A left criticism of Ilhan Omar over her Turkey policy

Djene Bajalan and Michael Brooks give their view from the left on the issue of Ilhan Omar's voting "present" on the resolution condemning the Armenia genocide that I talked about in my previous post, Ilhan Omar and the Turkey Question Jacobin 11/01/2019:
First, Omar might balk at the use of genocide recognition as a “cudgel.” However, given Turkey’s ongoing campaign of ethnic cleansing and brutalization of the Kurds it is precisely the moment for such recognition. Indeed, Eroğan’s plan to “cleanse” Turkey of three to four million Syrian refugees by deporting them to a small strip of desert — a plan announced to the whole world at the United Nations in late September — also has ominous echoes of what the Ottomans did to the Armenians in 1915.

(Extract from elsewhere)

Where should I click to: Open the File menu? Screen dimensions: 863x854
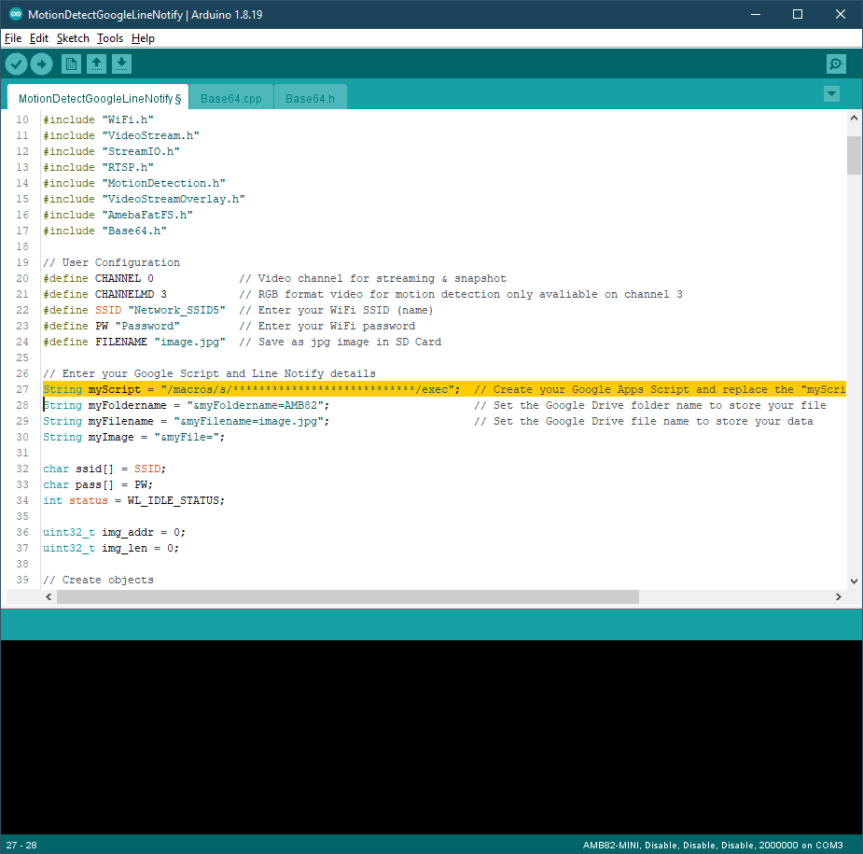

Second, it seems naive at best to believe that the debate on the Armenian genocide can be decoupled from politics, especially given the social and political taboo in Turkey against discussing the massacre. Worse still, the “leave it to the academic consensus” echoes Turkish talking points. There is no serious debate about whether the Armenian genocide was a genocide. Decades of scholarship have shown that the Committee of Union and Progress that governed the Ottoman Empire during the First World War sought to destroy its Armenian population. Most recently, Turkish scholar and dissident Taner Akçam has provided extensive documentation of the systematic nature of the assault visited upon the Anatolian Armenians. To draw an analogy, the debate about Armenian genocide is akin to the debate about whether Hitler sought to annihilate the Jewish people.

Finally, Omar’s demand that no recognition of the Armenian genocide take place until other historical crimes are acknowledged is a case of what-aboutism — one that is especially jarring because it comes from the mouth of such a committed advocate of solidarity and human rights. [my emphasis]
It's important to keep in mind that Turkey is a NATO ally. It was always one of the big risks in direct US military involvement in Syria is that in practice it put the US in opposition to a Turkish direct involvement. The Kurdish ethnic-cleansing operation against the Syrian Kurds is wrong and the US should be condemneing it (rather than greenlighting it!) and trying to arrange a peaceful solution. But for now, it looks like that ship has sailed.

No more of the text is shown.